Request: Reproduce the following lines verbatim.

+---+

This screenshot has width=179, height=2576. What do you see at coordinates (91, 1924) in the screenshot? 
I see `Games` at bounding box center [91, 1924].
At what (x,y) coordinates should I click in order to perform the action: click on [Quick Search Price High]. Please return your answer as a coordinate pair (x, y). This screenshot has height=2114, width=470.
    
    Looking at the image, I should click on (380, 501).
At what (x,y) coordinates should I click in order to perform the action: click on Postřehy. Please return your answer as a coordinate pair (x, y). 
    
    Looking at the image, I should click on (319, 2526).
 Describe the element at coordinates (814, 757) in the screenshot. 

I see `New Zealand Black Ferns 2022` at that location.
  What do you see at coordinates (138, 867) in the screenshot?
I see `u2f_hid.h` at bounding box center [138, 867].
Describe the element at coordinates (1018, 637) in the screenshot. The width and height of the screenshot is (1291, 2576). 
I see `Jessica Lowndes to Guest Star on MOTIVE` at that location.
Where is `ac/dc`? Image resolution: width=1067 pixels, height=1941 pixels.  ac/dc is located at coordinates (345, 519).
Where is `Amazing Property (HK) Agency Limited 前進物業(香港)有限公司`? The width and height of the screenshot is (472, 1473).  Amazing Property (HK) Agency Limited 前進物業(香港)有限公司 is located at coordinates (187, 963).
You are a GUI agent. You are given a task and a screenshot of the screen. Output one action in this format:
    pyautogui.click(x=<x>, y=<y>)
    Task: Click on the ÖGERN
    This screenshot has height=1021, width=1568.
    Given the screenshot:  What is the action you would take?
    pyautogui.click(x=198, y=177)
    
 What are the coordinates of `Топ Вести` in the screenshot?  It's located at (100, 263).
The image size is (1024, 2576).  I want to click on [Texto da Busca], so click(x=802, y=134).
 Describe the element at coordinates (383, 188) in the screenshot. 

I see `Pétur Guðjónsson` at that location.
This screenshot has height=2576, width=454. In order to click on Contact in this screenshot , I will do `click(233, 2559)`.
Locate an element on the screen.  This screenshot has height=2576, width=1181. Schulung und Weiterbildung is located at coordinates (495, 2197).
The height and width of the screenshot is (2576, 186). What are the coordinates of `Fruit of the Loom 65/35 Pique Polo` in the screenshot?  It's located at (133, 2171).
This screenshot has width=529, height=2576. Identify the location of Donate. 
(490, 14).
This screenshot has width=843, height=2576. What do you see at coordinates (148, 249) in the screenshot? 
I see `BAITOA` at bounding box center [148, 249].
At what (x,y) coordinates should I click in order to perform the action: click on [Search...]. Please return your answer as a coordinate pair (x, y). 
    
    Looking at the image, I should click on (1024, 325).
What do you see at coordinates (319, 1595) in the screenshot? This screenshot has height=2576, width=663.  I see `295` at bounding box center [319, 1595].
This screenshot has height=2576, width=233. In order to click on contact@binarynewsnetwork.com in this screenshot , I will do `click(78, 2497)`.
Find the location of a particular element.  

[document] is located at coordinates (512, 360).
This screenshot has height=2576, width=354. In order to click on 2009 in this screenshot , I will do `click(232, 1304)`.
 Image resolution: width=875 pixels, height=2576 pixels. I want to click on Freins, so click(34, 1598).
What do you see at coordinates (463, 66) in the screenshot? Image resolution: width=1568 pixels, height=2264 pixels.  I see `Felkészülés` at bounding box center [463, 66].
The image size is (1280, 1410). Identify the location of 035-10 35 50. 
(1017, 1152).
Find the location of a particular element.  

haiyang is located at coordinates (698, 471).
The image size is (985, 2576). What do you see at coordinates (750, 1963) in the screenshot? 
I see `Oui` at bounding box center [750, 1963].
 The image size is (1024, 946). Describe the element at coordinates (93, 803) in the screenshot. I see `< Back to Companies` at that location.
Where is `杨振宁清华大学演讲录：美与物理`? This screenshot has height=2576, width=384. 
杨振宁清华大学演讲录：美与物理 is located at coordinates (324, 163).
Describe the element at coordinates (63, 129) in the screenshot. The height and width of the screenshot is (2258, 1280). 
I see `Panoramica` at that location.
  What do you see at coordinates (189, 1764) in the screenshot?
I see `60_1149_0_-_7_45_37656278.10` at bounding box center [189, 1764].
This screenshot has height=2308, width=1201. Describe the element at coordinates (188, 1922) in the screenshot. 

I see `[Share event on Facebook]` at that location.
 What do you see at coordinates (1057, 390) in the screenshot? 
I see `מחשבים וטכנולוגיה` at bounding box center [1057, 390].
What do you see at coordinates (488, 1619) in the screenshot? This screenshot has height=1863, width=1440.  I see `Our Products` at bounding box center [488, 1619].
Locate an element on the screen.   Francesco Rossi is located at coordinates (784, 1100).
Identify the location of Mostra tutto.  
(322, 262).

+---+

Written response:
This screenshot has width=179, height=2576. What do you see at coordinates (91, 1924) in the screenshot? 
I see `Games` at bounding box center [91, 1924].
At what (x,y) coordinates should I click in order to perform the action: click on [Quick Search Price High]. Please return your answer as a coordinate pair (x, y). This screenshot has height=2114, width=470.
    
    Looking at the image, I should click on (380, 501).
At what (x,y) coordinates should I click in order to perform the action: click on Postřehy. Please return your answer as a coordinate pair (x, y). 
    
    Looking at the image, I should click on (319, 2526).
 Describe the element at coordinates (814, 757) in the screenshot. 

I see `New Zealand Black Ferns 2022` at that location.
  What do you see at coordinates (138, 867) in the screenshot?
I see `u2f_hid.h` at bounding box center [138, 867].
Describe the element at coordinates (1018, 637) in the screenshot. The width and height of the screenshot is (1291, 2576). 
I see `Jessica Lowndes to Guest Star on MOTIVE` at that location.
Where is `ac/dc`? Image resolution: width=1067 pixels, height=1941 pixels.  ac/dc is located at coordinates (345, 519).
Where is `Amazing Property (HK) Agency Limited 前進物業(香港)有限公司`? The width and height of the screenshot is (472, 1473).  Amazing Property (HK) Agency Limited 前進物業(香港)有限公司 is located at coordinates (187, 963).
You are a GUI agent. You are given a task and a screenshot of the screen. Output one action in this format:
    pyautogui.click(x=<x>, y=<y>)
    Task: Click on the ÖGERN
    This screenshot has height=1021, width=1568.
    Given the screenshot:  What is the action you would take?
    pyautogui.click(x=198, y=177)
    
 What are the coordinates of `Топ Вести` in the screenshot?  It's located at (100, 263).
The image size is (1024, 2576).  I want to click on [Texto da Busca], so click(x=802, y=134).
 Describe the element at coordinates (383, 188) in the screenshot. 

I see `Pétur Guðjónsson` at that location.
This screenshot has height=2576, width=454. In order to click on Contact in this screenshot , I will do `click(233, 2559)`.
Locate an element on the screen.  This screenshot has height=2576, width=1181. Schulung und Weiterbildung is located at coordinates (495, 2197).
The height and width of the screenshot is (2576, 186). What are the coordinates of `Fruit of the Loom 65/35 Pique Polo` in the screenshot?  It's located at (133, 2171).
This screenshot has width=529, height=2576. Identify the location of Donate. 
(490, 14).
This screenshot has width=843, height=2576. What do you see at coordinates (148, 249) in the screenshot? 
I see `BAITOA` at bounding box center [148, 249].
At what (x,y) coordinates should I click in order to perform the action: click on [Search...]. Please return your answer as a coordinate pair (x, y). 
    
    Looking at the image, I should click on (1024, 325).
What do you see at coordinates (319, 1595) in the screenshot? This screenshot has height=2576, width=663.  I see `295` at bounding box center [319, 1595].
This screenshot has height=2576, width=233. In order to click on contact@binarynewsnetwork.com in this screenshot , I will do `click(78, 2497)`.
Find the location of a particular element.  

[document] is located at coordinates (512, 360).
This screenshot has height=2576, width=354. In order to click on 2009 in this screenshot , I will do `click(232, 1304)`.
 Image resolution: width=875 pixels, height=2576 pixels. I want to click on Freins, so click(34, 1598).
What do you see at coordinates (463, 66) in the screenshot? Image resolution: width=1568 pixels, height=2264 pixels.  I see `Felkészülés` at bounding box center [463, 66].
The image size is (1280, 1410). Identify the location of 035-10 35 50. 
(1017, 1152).
Find the location of a particular element.  

haiyang is located at coordinates (698, 471).
The image size is (985, 2576). What do you see at coordinates (750, 1963) in the screenshot? 
I see `Oui` at bounding box center [750, 1963].
 The image size is (1024, 946). Describe the element at coordinates (93, 803) in the screenshot. I see `< Back to Companies` at that location.
Where is `杨振宁清华大学演讲录：美与物理`? This screenshot has height=2576, width=384. 
杨振宁清华大学演讲录：美与物理 is located at coordinates (324, 163).
Describe the element at coordinates (63, 129) in the screenshot. The height and width of the screenshot is (2258, 1280). 
I see `Panoramica` at that location.
  What do you see at coordinates (189, 1764) in the screenshot?
I see `60_1149_0_-_7_45_37656278.10` at bounding box center [189, 1764].
This screenshot has height=2308, width=1201. Describe the element at coordinates (188, 1922) in the screenshot. 

I see `[Share event on Facebook]` at that location.
 What do you see at coordinates (1057, 390) in the screenshot? 
I see `מחשבים וטכנולוגיה` at bounding box center [1057, 390].
What do you see at coordinates (488, 1619) in the screenshot? This screenshot has height=1863, width=1440.  I see `Our Products` at bounding box center [488, 1619].
Locate an element on the screen.   Francesco Rossi is located at coordinates (784, 1100).
Identify the location of Mostra tutto.  
(322, 262).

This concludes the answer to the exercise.